Bellway wins Midlands regeneration contract

Click to follow
The Independent Online

Bellway, the Newcastle-based housebuilder, confirmed yesterday it had won a contract from Solihull Metropolitan Borough Council to deliver one of Britain's largest regeneration schemes.

The company, which has already won six similar contracts to run regeneration projects around the country, said the first tranche of work, building about 700 new homes, would begin soon.

Bellway refused to give a value for the contract, which will include work in about 15 West Midlands neighbourhoods to remodel housing and improve transport links and other local infrastructure.

However, the company said it estimated the whole project would deliver up to £1.8bn of public and private investment over the next 15 to 20 years. The work will take place in North Solihull, which has been designated as a site of economic deprivation, even though South Solihull is one of the most affluent areas of the Midlands.

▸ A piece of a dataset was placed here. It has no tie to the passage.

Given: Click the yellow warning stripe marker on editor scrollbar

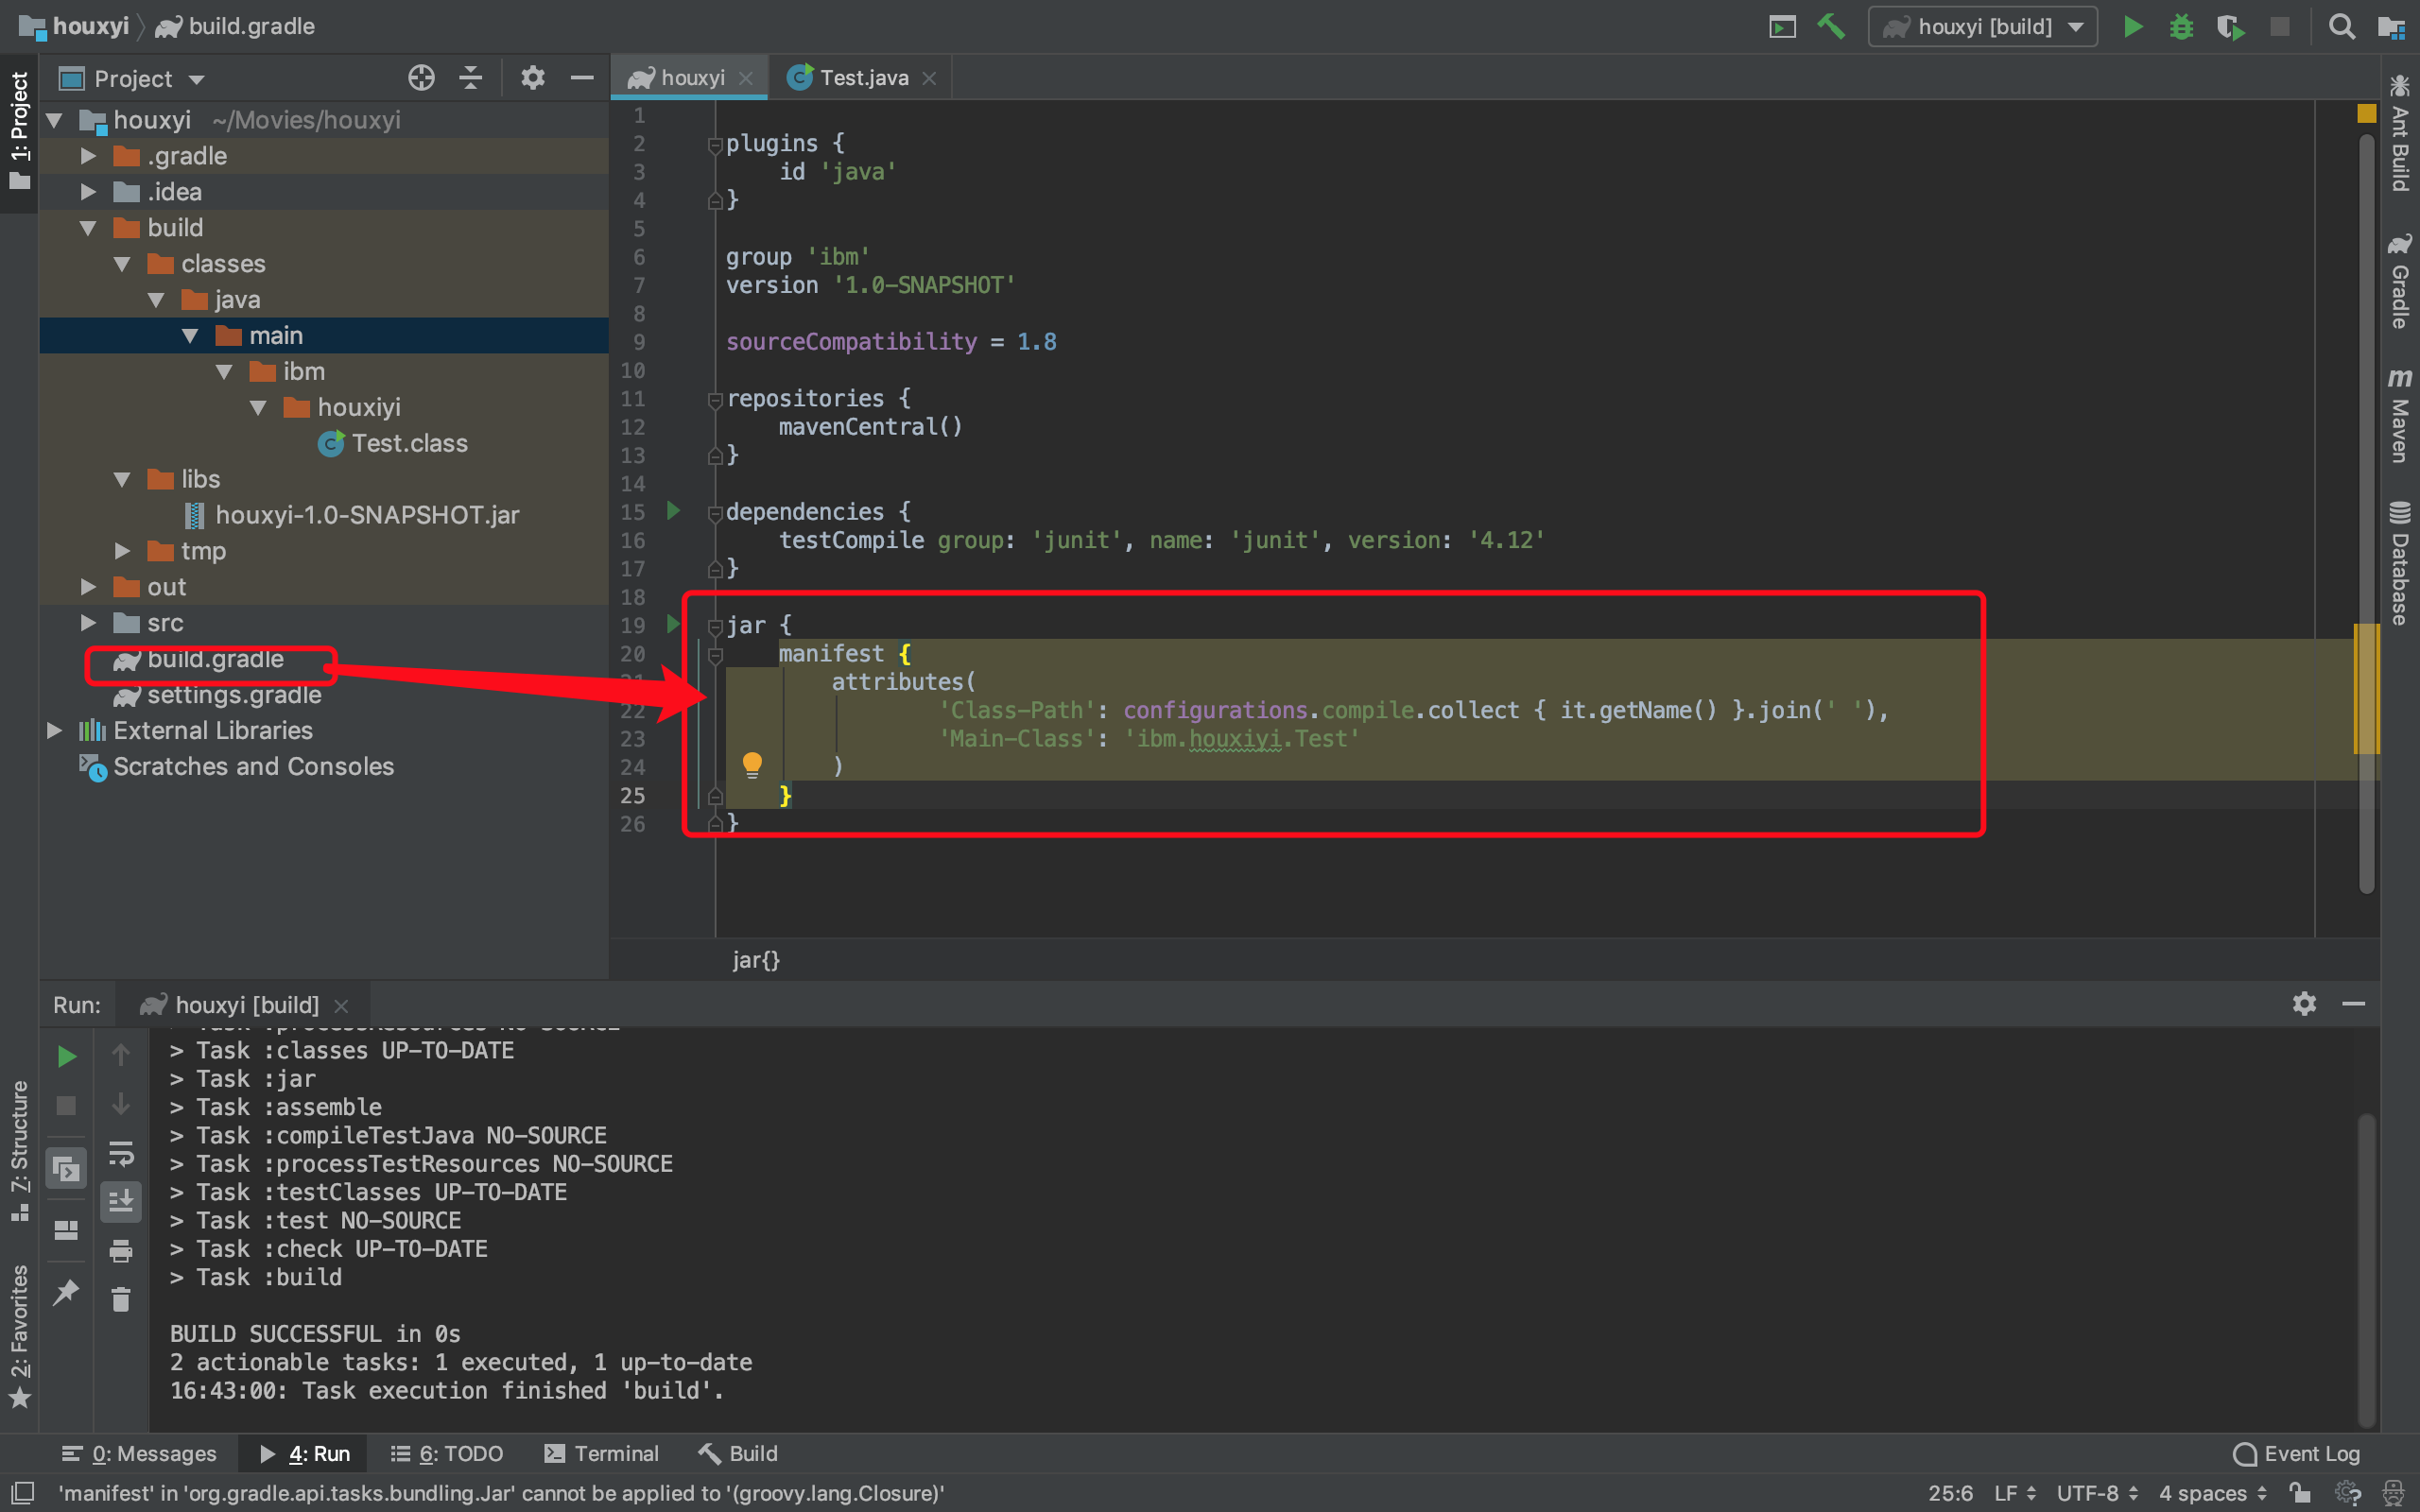Looking at the screenshot, I should tap(2365, 690).
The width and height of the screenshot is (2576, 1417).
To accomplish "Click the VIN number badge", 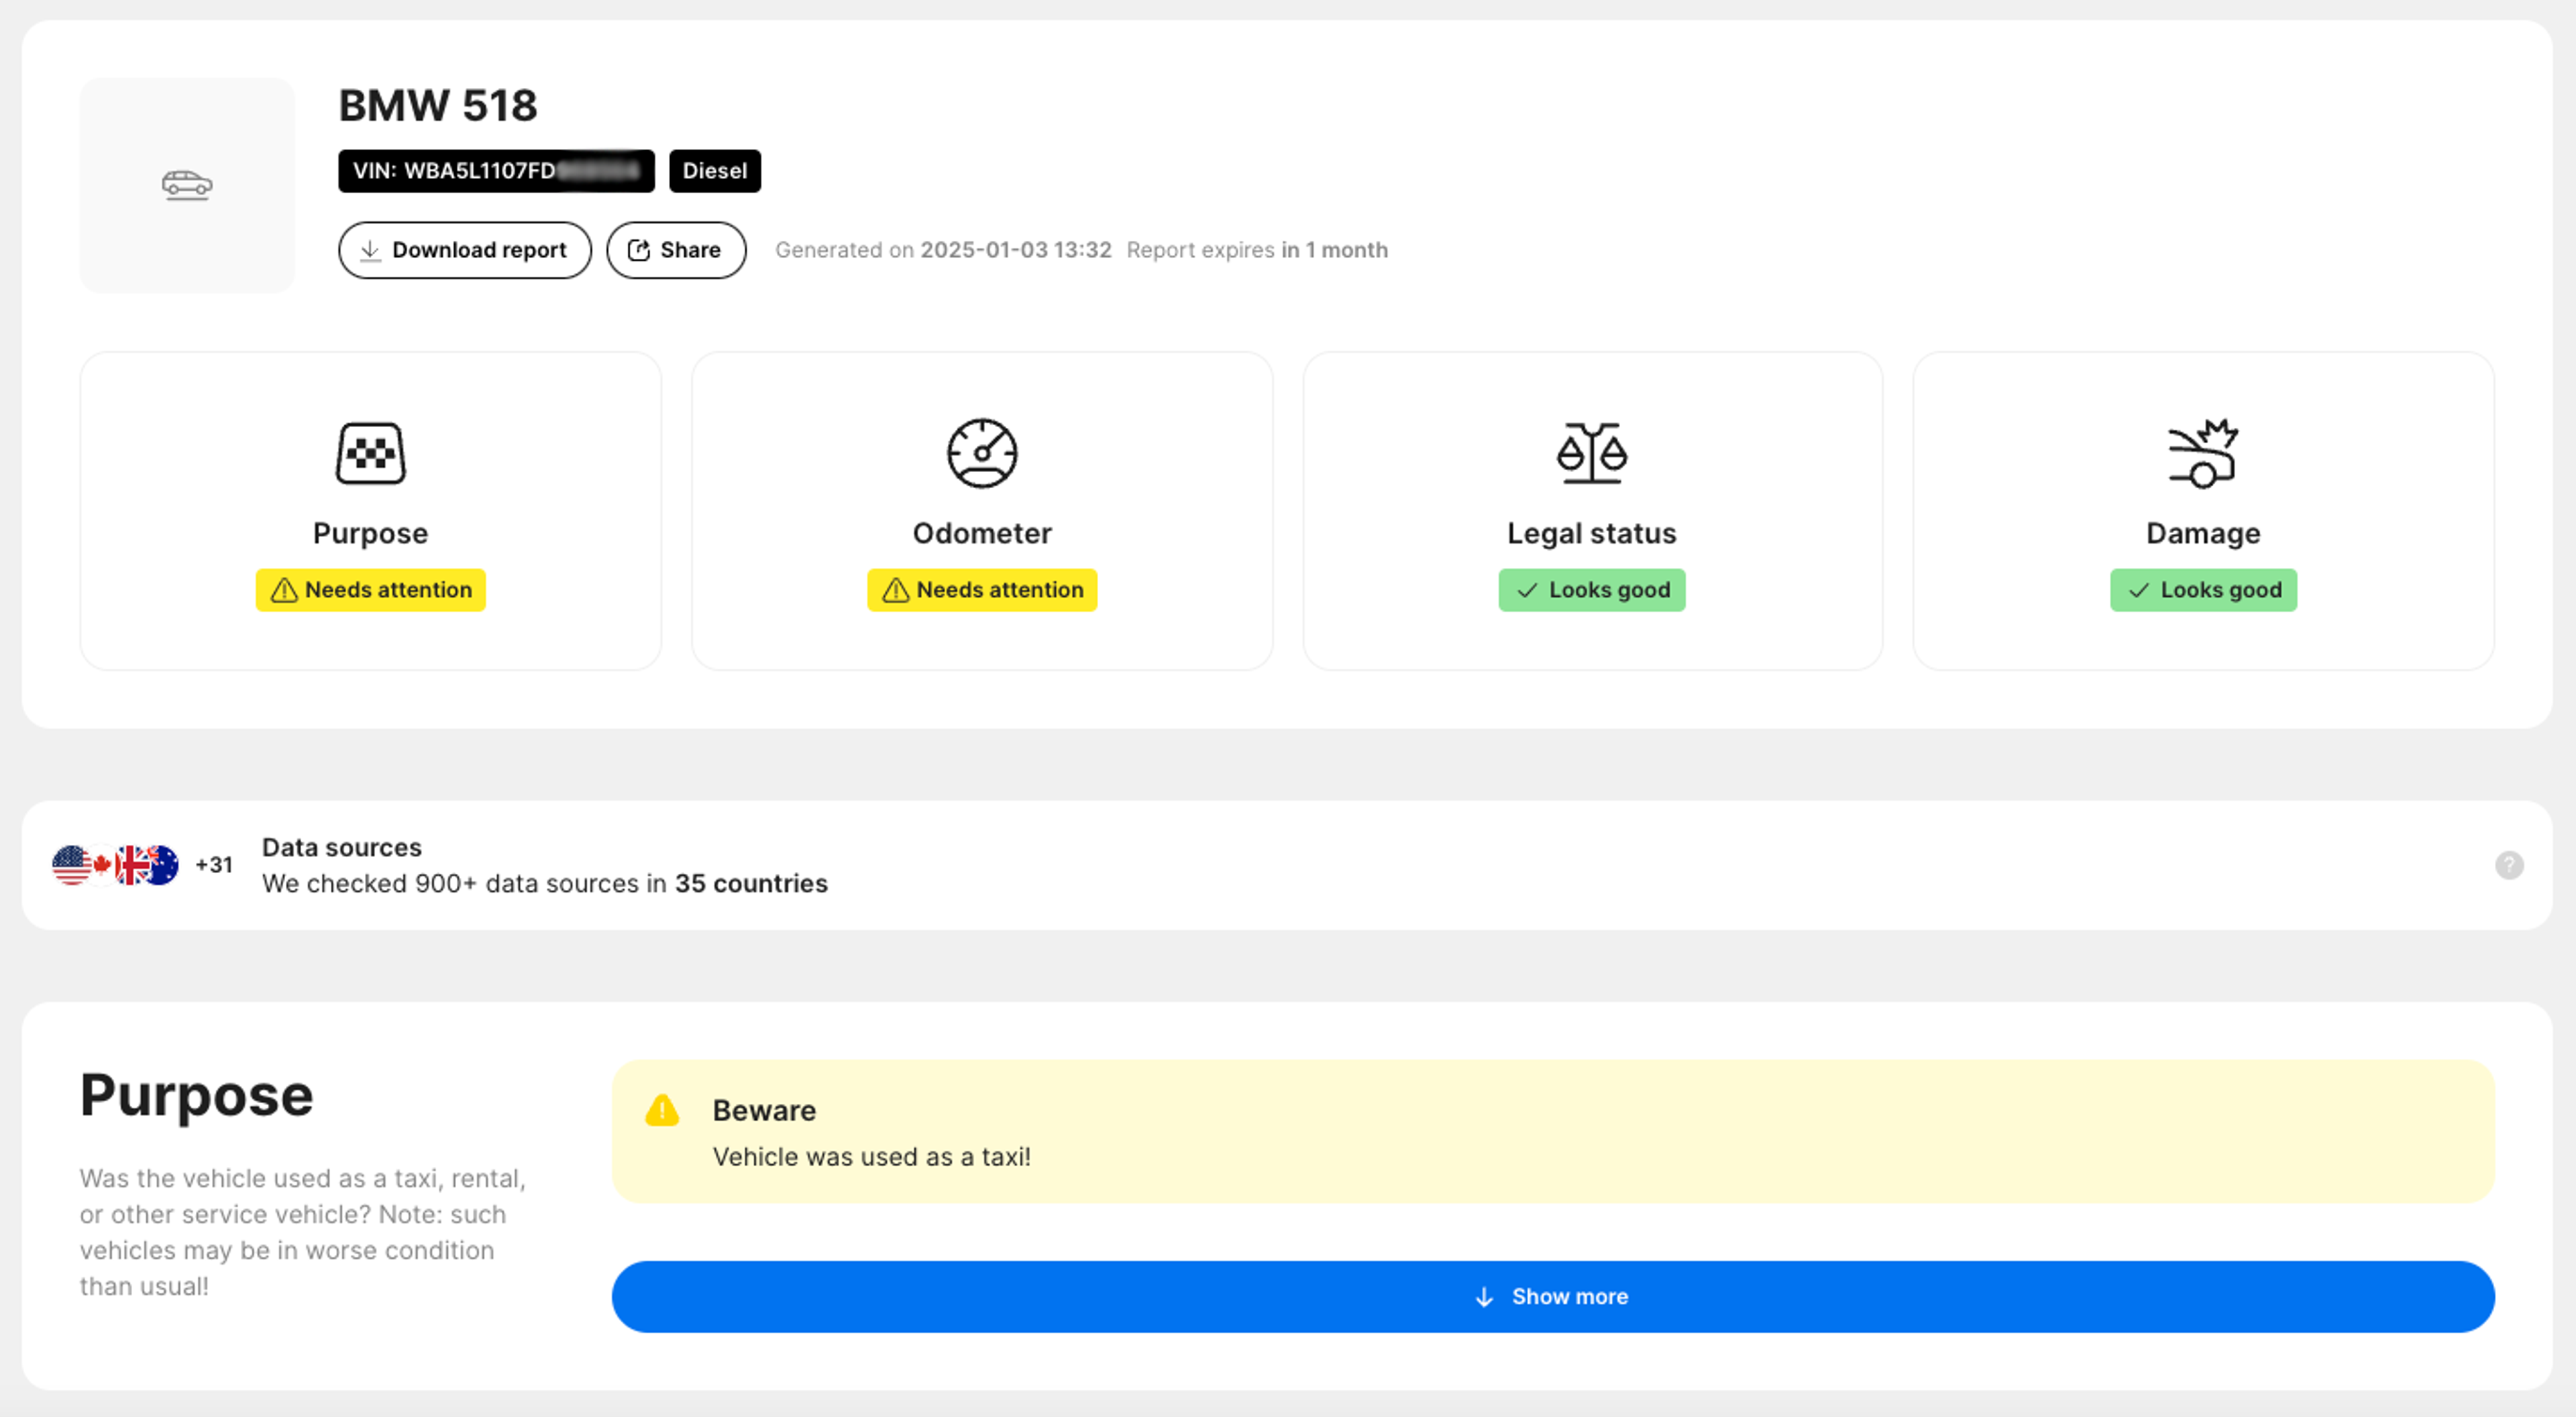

Bellway is emerging as a key player in the social housing sector, aided by its experience in building property at the cheaper end of the market. The company's average new home, excluding social housing, costs about £165,000, the lowest figure of any of the major housebuilders. It has already begun regeneration projects in Liverpool and east London.

However, the sector is not straightforward, with political controversy dogging many projects. John Prescott, the Deputy Prime Minister, has said urban regeneration will be one of the key themes of Labour's third term in government. But the Government has suffered a backlash over plans to build 200,000 new homes in the South-east. And Mr Prescott's plan to demolish up to 400,000 homes across the North of England and the Midlands have met with fierce opposition in some areas - critics have called for the properties to be restored, rather than replaced with new estates.

Peter Stoker, Bellway's commercial director, said one of his first tasks would therefore be to discuss the regeneration project with local residents, to try to win their support for its plans.

"Residential regeneration of North Solihull will unlock value and act as a catalyst to create community benefits and enhanced value," Mr Stoker said. "The proposals will improve the quality of life for residents as well as attracting new people and investment."